[Rows from a screen grounding dataset]
+ + + +
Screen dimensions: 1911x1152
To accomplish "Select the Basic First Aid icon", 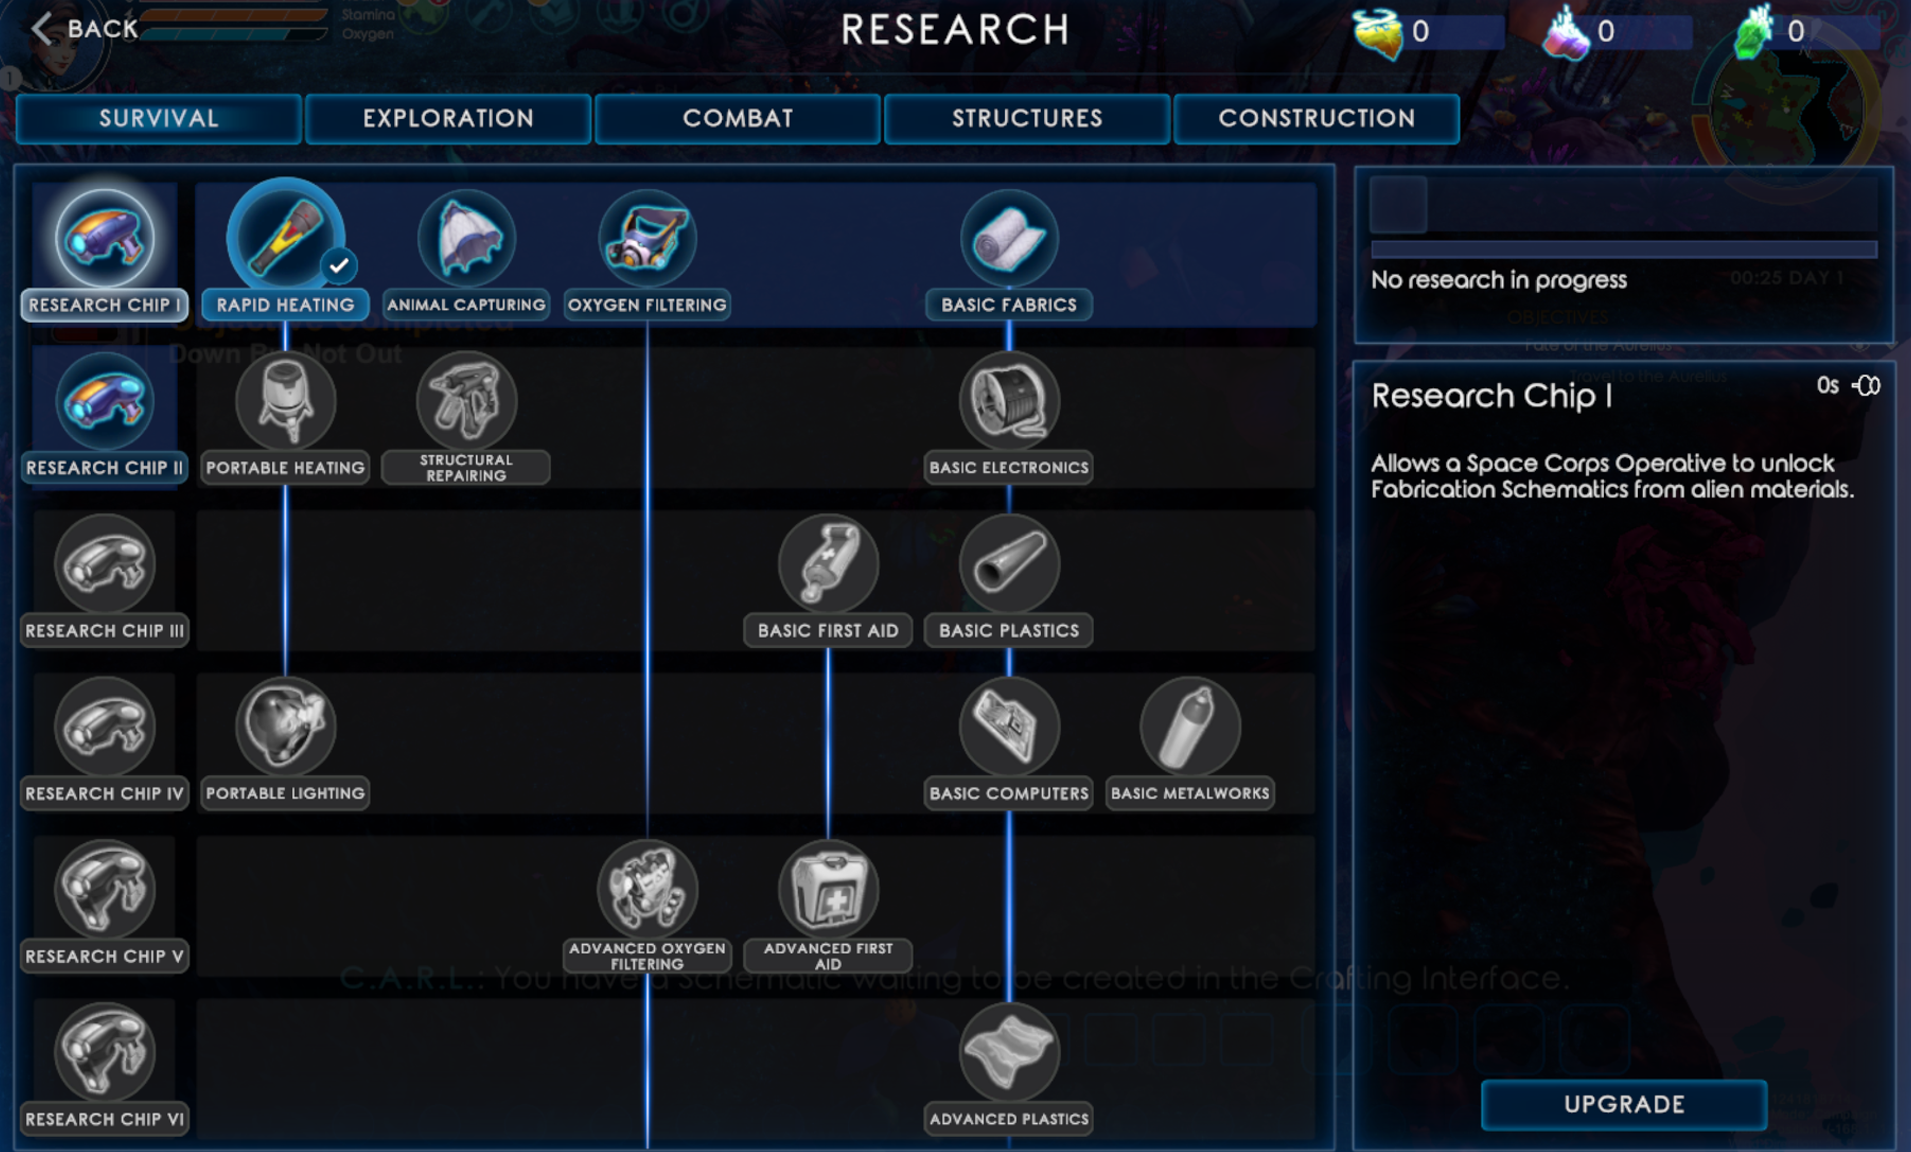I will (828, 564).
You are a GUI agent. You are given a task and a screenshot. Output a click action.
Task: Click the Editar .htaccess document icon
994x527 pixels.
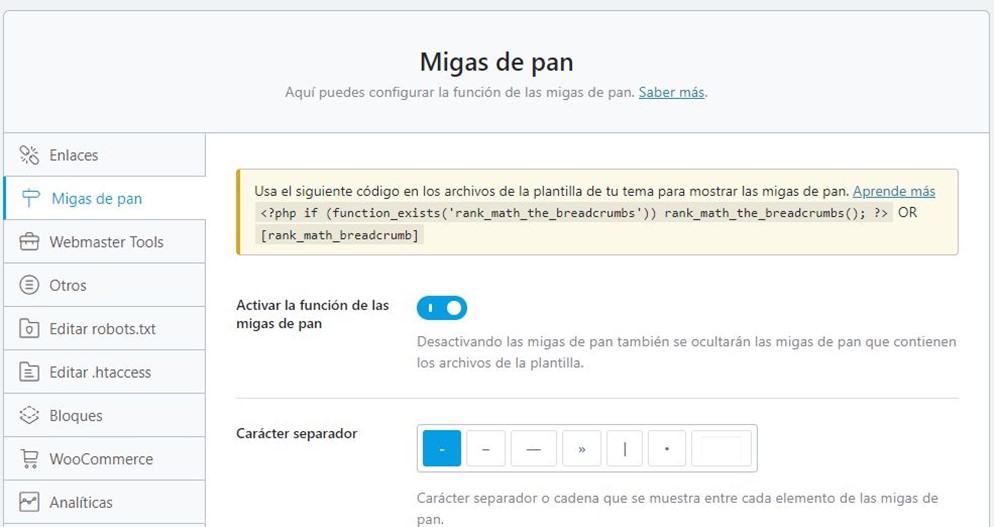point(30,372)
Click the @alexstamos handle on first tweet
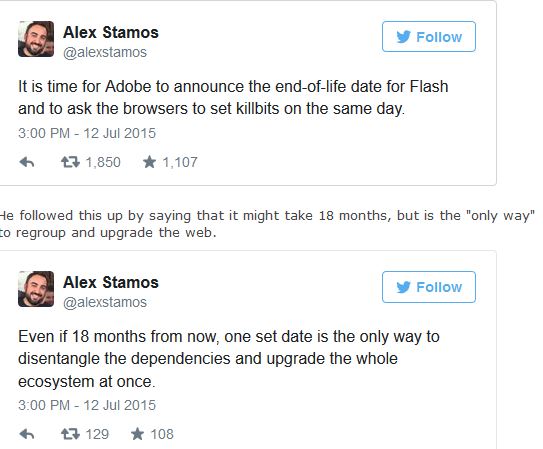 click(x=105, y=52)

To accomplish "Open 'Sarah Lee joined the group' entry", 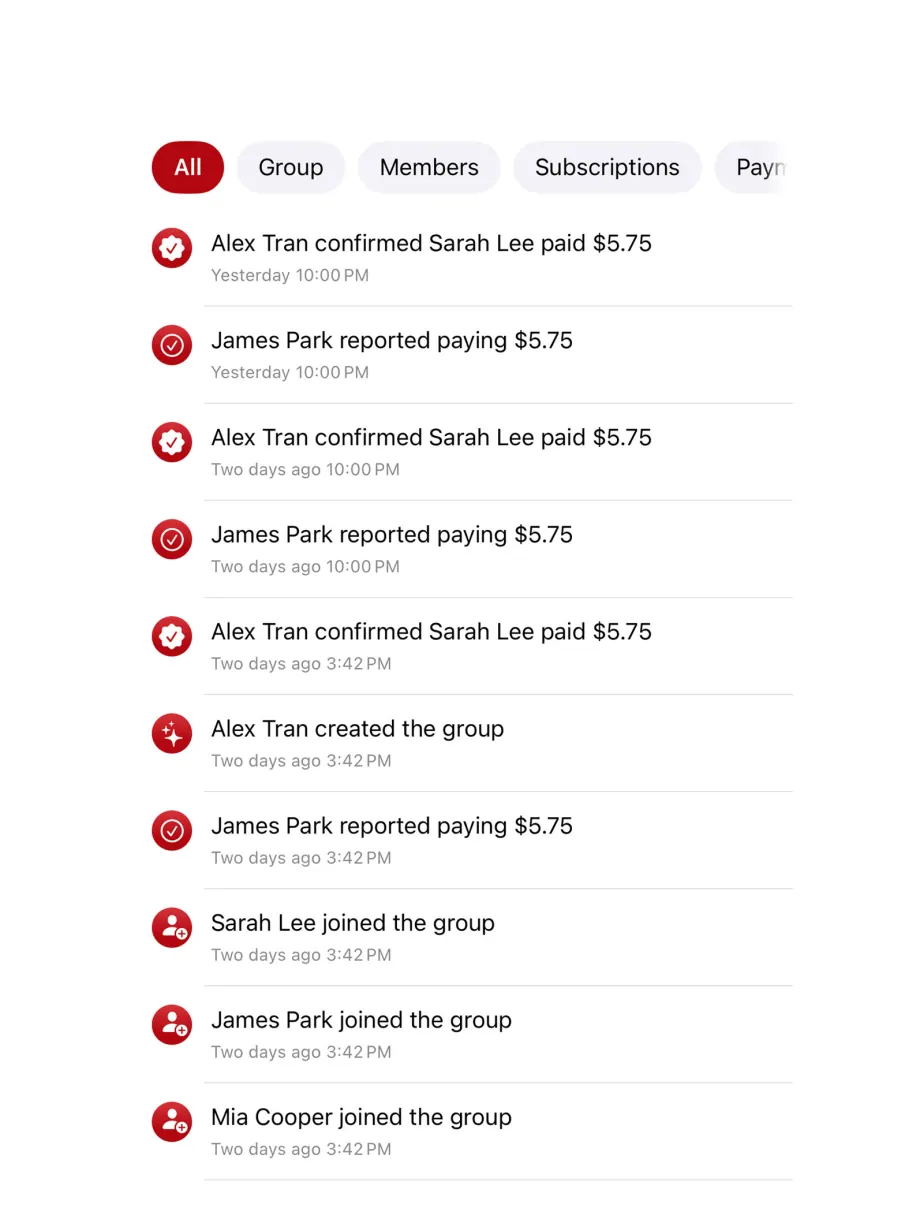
+ + + +
What the exercise asks:
Please render the stretch from the line containing "You are a GUI" through the last line as a numbered list, skipping blank lines and leaving out the pictures.

Solution for this task:
1. You are a GUI agent. You are given a task and a screenshot. Output a click action.
2. Task: Click the Editar .htaccess document icon
3. 994x527 pixels.
4. point(30,372)
5. Click the @alexstamos handle on first tweet
6.  click(x=105, y=52)
7. To accomplish "Open 'Sarah Lee joined the group' entry", 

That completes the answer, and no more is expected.